突如其來的暴雨,轟轟烈烈地下了幾個小時後終于停了。沒有溫柔的導航聲作為環境音,車裡依舊安靜得過分。
兩人沒有什麼私事可談,江洄隻能問工作:“齊總剛剛是有什麼事情要交代嗎?”
“在禅境寺說過的。”
江洄回想了一下,問到:“擋箭牌?”
“嗯,明天出發,大概三天兩晚。你願意嗎?”
領導都發話了,還有什麼願不願意的呢。
江洄公事公辦地回答:“好的。”
聽到她親口答應了,齊溯才繼續解釋:“也不是什麼重要的事,隻是朋友間叙舊。不用準備什麼,跟平時一樣就好。”
“好的。”
既然已經答應了要去,江洄也不好再問他朋友叙舊為什麼要叫她去。
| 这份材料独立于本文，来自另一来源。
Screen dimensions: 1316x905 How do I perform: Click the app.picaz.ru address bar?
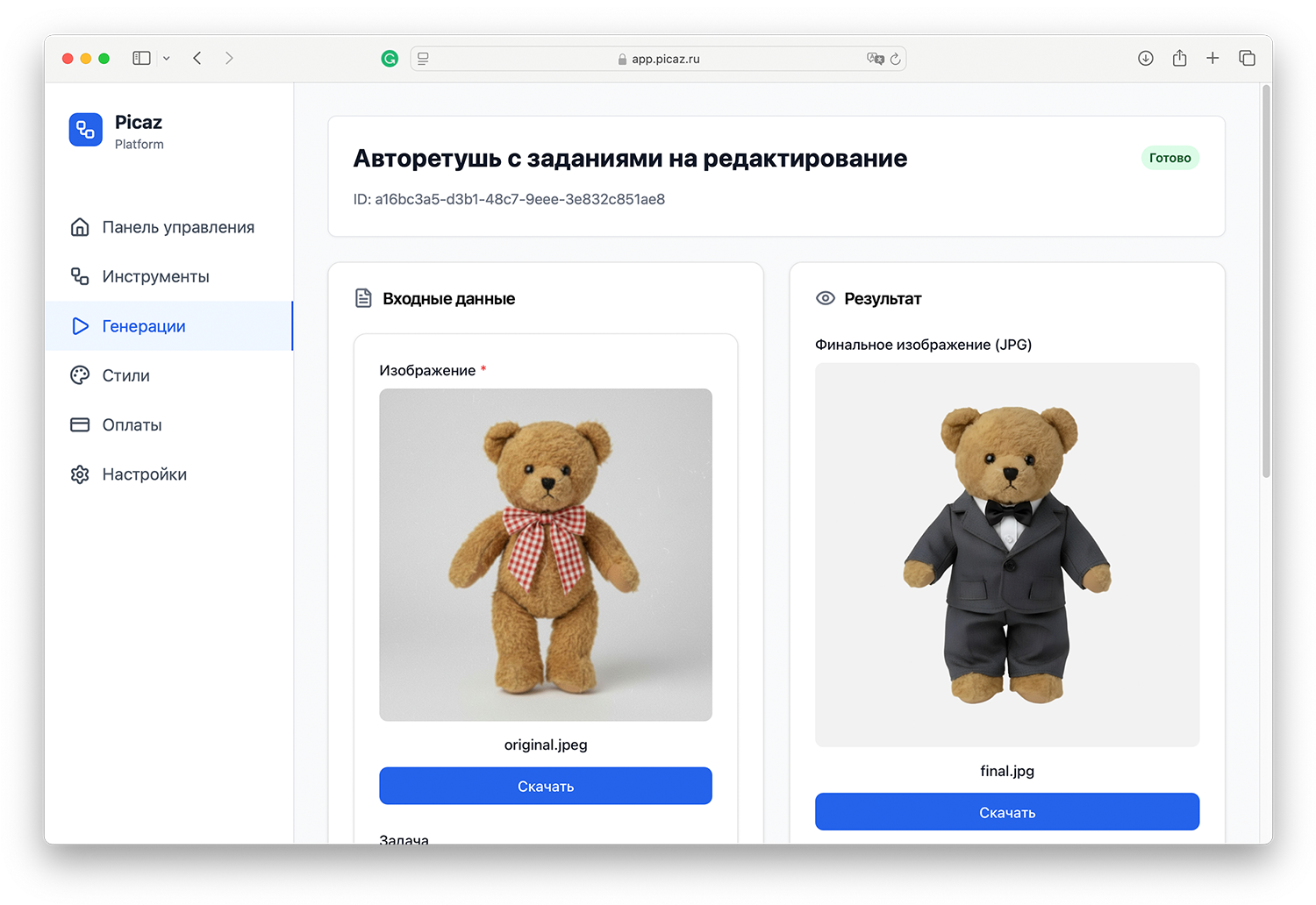pos(665,59)
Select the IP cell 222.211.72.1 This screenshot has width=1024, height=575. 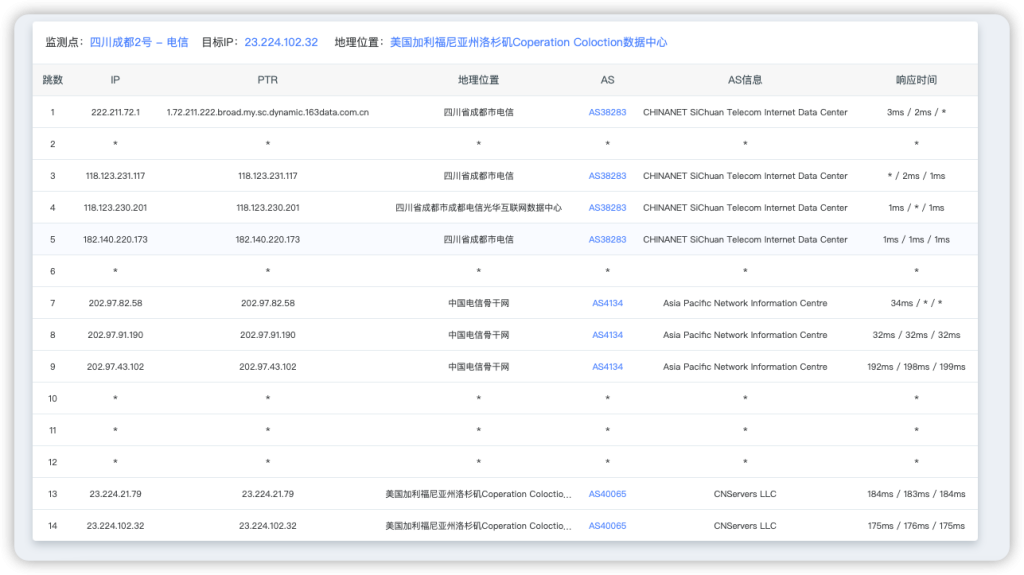(x=115, y=113)
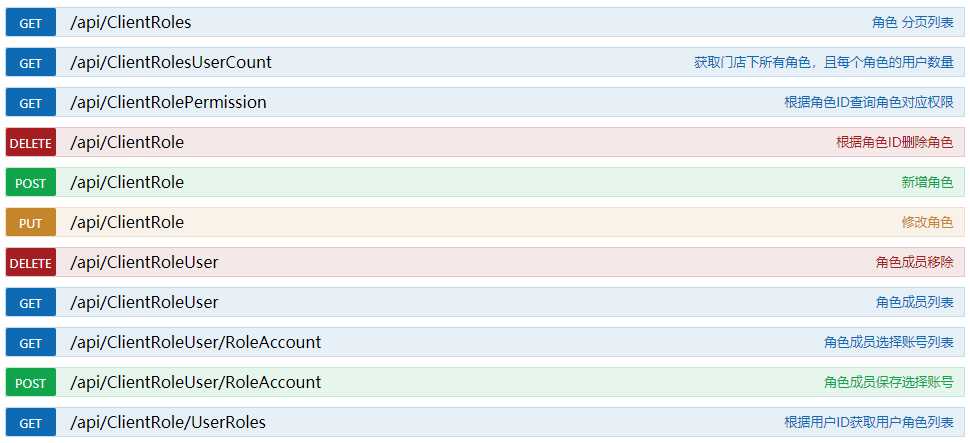Click the PUT method badge
This screenshot has height=443, width=970.
click(30, 223)
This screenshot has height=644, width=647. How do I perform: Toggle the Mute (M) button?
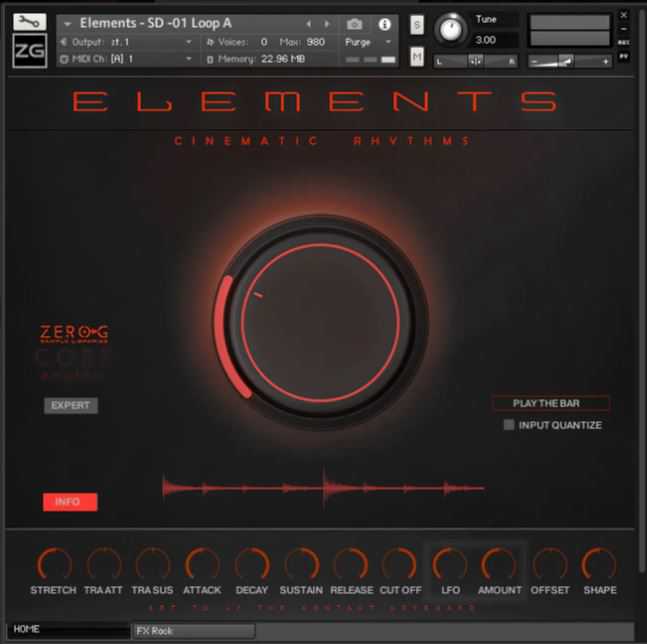click(x=417, y=57)
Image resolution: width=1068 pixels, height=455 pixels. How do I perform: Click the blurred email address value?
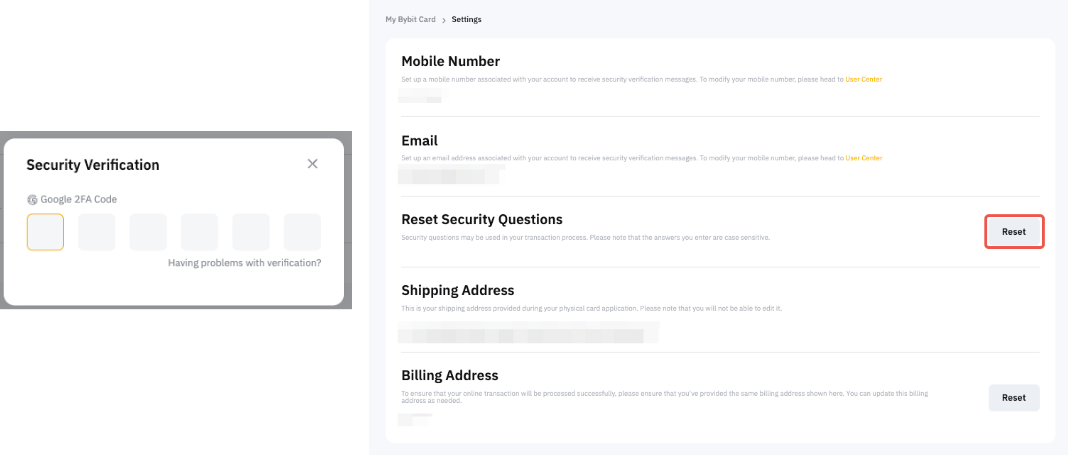[x=451, y=176]
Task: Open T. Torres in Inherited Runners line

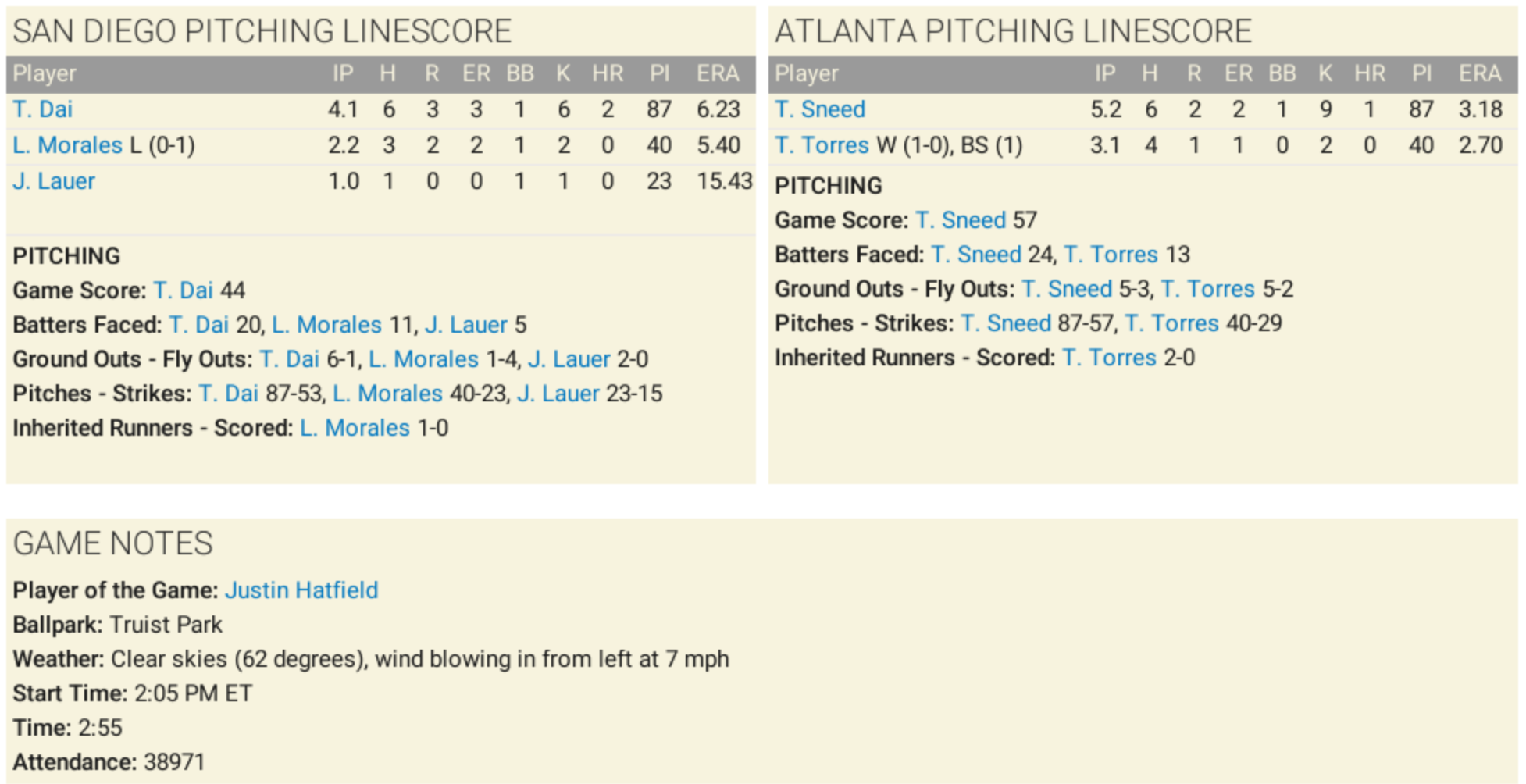Action: [x=1109, y=358]
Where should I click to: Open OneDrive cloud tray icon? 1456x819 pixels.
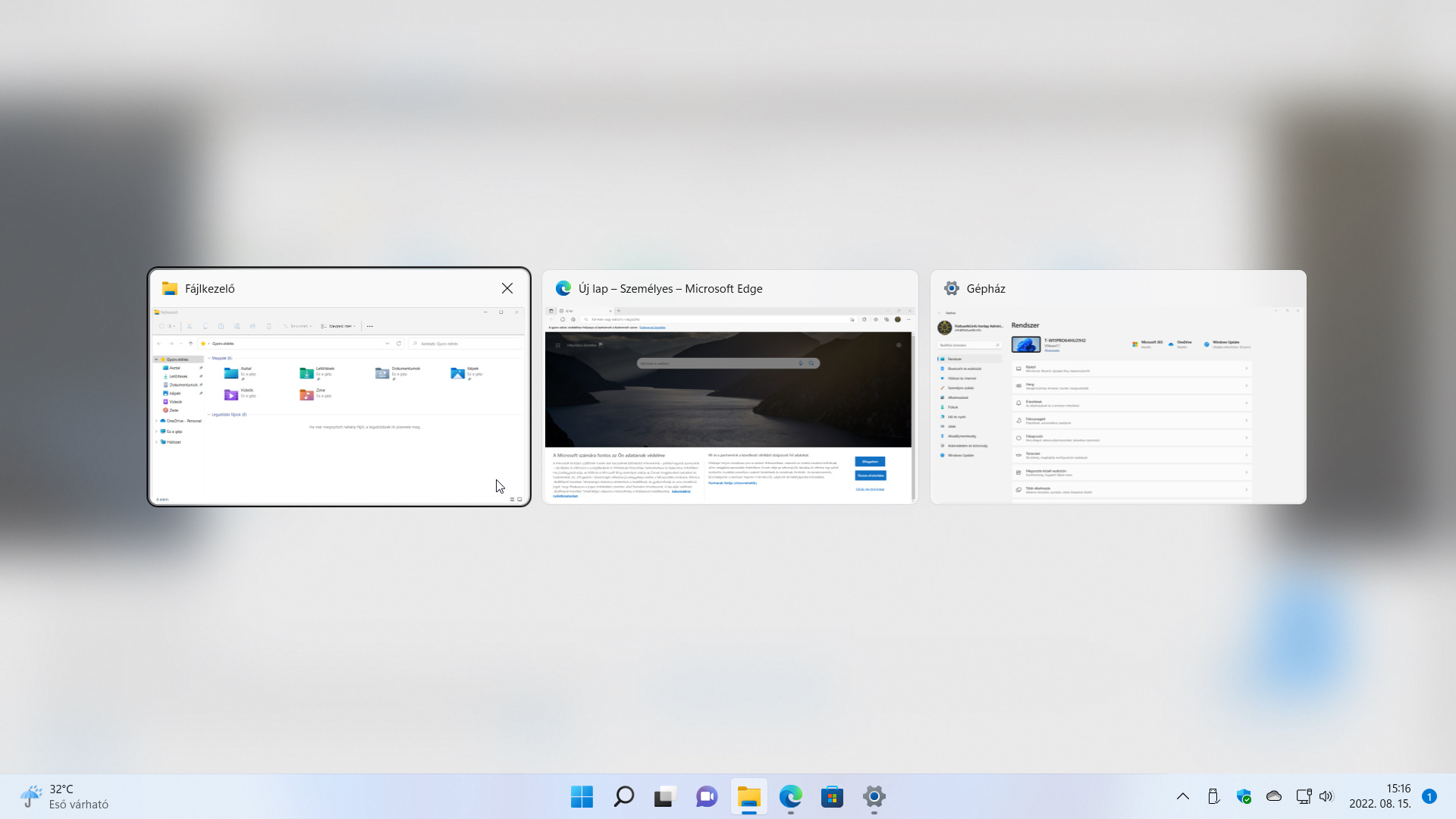[x=1274, y=796]
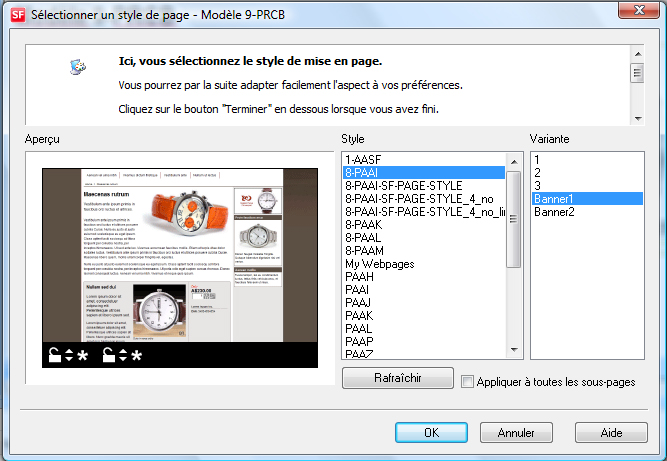667x461 pixels.
Task: Choose variant 3 in Variante list
Action: (x=537, y=185)
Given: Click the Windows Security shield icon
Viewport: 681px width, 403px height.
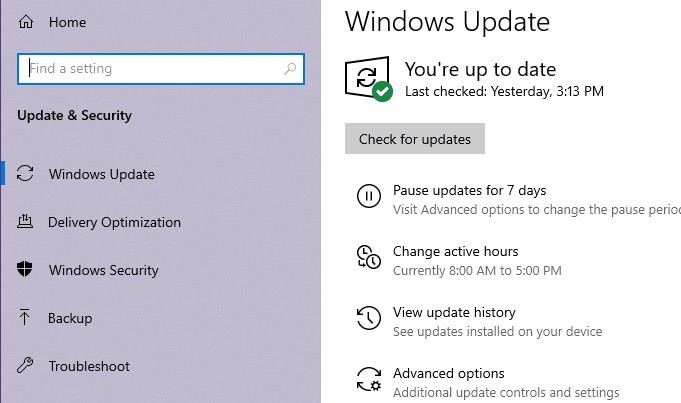Looking at the screenshot, I should (x=26, y=270).
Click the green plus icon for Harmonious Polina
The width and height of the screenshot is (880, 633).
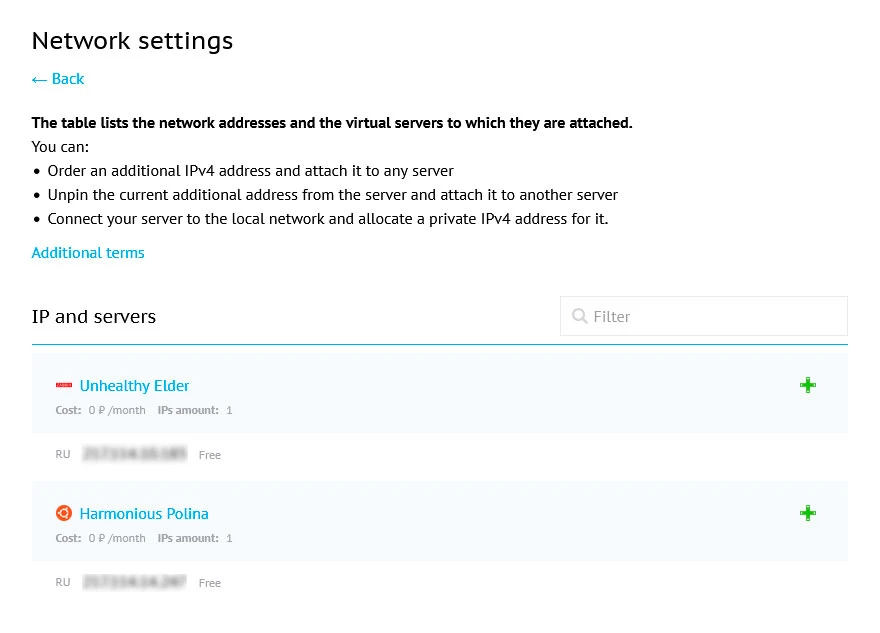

他自己也是臨時通知,想來也沒有把這件事看得很重要,她就更沒有必要緊張了。
返程要快一些,沒多久就到了江洄住的小區。
江洄解開安全帶,拿起包就準備下車,卻被身邊的人拉住了手腕。
江洄回頭瞥了一眼抓着自己的手,又看向他:“怎麼了?”
齊溯淺笑着放開了她的手:“禮物不給我嗎?”
“現在?”
“我在這兒等你,你拿下來給我。”
“好吧!”
雖然無奈,江洄也隻能照做。
弟弟何還嘉寫的那副字,她打開看過,雖然不懂,卻也覺得寫得很好,何況書法老師也說何還嘉寫得好呢。
看得出來何還嘉很重視這份禮物,用厚實的卷筒裝着那副字。江洄帶回家後就一直放在櫃子裡,生怕落灰了,折損了弟弟的一番感激之心。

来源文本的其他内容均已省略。